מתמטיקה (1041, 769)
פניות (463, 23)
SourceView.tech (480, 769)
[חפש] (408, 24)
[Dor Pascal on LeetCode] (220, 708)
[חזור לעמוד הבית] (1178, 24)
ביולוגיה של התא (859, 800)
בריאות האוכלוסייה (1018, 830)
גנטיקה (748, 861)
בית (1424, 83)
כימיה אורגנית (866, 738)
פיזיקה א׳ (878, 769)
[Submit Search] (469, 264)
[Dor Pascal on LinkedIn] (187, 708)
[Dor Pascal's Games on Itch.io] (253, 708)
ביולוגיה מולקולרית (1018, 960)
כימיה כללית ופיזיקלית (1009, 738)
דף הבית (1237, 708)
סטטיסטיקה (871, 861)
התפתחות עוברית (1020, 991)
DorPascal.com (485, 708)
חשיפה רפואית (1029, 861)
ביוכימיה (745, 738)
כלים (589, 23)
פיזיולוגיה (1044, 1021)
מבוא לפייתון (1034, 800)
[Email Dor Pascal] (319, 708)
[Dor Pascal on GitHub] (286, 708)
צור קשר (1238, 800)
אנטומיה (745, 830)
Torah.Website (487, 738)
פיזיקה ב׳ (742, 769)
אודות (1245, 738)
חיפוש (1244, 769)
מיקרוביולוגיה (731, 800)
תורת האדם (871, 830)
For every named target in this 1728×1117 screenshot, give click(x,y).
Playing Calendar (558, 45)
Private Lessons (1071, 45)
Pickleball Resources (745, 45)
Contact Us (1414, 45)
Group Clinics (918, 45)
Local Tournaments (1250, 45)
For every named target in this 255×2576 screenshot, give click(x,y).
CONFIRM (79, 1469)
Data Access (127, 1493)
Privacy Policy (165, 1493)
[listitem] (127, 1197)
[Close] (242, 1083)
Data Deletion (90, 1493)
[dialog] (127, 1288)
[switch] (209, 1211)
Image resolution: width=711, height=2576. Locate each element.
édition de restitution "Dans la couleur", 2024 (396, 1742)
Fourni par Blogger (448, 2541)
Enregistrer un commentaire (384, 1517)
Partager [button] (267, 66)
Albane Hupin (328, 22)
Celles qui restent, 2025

* * * *

DIRECTIONS. Starting from the line that contains "Local Tournaments (1250, 45)", transcribe each line to the end of the records above. Please add nothing.

SOLUTION FOR THIS EXERCISE.
Local Tournaments (1250, 45)
For every named target in this 255×2576 screenshot, give click(x,y).
CONFIRM (79, 1469)
Data Access (127, 1493)
Privacy Policy (165, 1493)
[listitem] (127, 1197)
[Close] (242, 1083)
Data Deletion (90, 1493)
[dialog] (127, 1288)
[switch] (209, 1211)
Image resolution: width=711, height=2576. Locate each element.
édition de restitution "Dans la couleur", 2024 (396, 1742)
Fourni par Blogger (448, 2541)
Enregistrer un commentaire (384, 1517)
Partager [button] (267, 66)
Albane Hupin (328, 22)
Celles qui restent, 2025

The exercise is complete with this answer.